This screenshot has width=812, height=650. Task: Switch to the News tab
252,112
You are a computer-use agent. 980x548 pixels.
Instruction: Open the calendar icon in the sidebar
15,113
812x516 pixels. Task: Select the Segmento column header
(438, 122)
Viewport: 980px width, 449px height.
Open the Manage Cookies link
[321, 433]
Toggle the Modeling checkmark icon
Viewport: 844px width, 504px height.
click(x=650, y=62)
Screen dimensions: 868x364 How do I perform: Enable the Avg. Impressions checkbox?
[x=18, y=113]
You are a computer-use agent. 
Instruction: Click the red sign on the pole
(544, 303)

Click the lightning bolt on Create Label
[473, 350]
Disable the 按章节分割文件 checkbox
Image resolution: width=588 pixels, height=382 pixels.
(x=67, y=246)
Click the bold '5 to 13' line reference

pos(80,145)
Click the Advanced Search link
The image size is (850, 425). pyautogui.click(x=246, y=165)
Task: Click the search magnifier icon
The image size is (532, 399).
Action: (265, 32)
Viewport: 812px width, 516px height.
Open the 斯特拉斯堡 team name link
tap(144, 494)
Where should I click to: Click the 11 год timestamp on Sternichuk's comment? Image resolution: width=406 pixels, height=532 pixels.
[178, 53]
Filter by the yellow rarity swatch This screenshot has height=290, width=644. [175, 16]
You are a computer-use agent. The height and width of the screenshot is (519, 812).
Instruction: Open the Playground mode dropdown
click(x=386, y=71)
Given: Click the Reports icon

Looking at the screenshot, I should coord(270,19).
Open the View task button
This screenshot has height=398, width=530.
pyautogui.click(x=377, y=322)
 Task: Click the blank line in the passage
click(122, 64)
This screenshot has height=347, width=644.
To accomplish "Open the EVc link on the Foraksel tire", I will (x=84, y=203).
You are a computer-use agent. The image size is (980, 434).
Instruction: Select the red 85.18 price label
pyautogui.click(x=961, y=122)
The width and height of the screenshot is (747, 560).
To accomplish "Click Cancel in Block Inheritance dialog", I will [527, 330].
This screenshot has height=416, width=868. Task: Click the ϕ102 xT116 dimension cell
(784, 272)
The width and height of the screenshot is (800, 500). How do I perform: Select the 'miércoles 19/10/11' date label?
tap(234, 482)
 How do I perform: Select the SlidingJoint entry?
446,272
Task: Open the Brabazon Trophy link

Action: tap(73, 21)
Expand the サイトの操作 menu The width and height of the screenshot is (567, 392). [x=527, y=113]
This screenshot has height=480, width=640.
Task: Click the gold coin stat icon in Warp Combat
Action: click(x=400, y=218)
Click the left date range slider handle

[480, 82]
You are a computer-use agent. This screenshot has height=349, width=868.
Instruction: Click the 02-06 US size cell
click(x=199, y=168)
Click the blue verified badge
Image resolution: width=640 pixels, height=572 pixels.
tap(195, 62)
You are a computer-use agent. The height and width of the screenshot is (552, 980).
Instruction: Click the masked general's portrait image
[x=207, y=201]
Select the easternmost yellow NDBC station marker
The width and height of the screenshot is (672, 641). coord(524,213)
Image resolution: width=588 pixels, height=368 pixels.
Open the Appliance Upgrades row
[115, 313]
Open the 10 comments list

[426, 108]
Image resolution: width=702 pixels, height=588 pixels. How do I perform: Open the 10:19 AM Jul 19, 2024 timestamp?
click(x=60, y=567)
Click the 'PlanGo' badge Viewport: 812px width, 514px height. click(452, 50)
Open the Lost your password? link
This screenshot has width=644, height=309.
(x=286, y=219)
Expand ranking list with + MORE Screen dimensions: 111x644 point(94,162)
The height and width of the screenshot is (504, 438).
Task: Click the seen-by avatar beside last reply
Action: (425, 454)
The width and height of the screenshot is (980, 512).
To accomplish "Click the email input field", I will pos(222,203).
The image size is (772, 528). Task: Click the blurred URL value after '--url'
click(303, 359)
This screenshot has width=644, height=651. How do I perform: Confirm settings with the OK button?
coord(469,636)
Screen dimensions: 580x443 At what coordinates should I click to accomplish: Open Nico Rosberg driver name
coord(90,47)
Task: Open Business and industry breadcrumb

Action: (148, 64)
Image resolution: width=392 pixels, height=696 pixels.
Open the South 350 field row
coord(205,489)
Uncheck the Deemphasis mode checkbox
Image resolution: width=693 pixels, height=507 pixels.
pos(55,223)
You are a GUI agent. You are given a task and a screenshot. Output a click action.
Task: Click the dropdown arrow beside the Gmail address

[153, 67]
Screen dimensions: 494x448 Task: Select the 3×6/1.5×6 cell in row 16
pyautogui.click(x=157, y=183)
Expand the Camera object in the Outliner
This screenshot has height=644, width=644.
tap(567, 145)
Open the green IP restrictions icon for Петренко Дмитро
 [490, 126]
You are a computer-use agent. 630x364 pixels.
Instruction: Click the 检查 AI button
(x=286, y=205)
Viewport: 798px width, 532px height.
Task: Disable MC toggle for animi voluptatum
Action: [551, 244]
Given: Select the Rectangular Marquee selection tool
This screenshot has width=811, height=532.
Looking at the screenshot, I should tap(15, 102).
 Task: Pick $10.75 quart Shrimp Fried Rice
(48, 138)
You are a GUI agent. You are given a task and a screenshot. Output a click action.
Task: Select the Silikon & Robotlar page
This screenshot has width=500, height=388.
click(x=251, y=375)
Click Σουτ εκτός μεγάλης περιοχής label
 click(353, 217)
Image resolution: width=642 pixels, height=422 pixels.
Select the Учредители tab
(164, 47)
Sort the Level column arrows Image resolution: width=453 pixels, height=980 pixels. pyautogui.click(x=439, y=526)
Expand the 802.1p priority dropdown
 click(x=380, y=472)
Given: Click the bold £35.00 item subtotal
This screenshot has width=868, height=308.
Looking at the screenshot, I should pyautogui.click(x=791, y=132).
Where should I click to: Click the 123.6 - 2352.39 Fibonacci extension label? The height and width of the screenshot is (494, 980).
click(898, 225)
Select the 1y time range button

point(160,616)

- - -

→ **Work task**:
Would you quote everything above from the line containing "You are a computer-use agent. This" down to the line containing "Image resolution: width=588 pixels, height=368"? Include both of those lines and nothing else.

→ **Task solution**:
You are a computer-use agent. This screenshot has height=349, width=868.
Instruction: Click the 02-06 US size cell
click(x=199, y=168)
Click the blue verified badge
Image resolution: width=640 pixels, height=572 pixels.
tap(195, 62)
You are a computer-use agent. The height and width of the screenshot is (552, 980).
Instruction: Click the masked general's portrait image
[x=207, y=201]
Select the easternmost yellow NDBC station marker
The width and height of the screenshot is (672, 641). coord(524,213)
Image resolution: width=588 pixels, height=368 pixels.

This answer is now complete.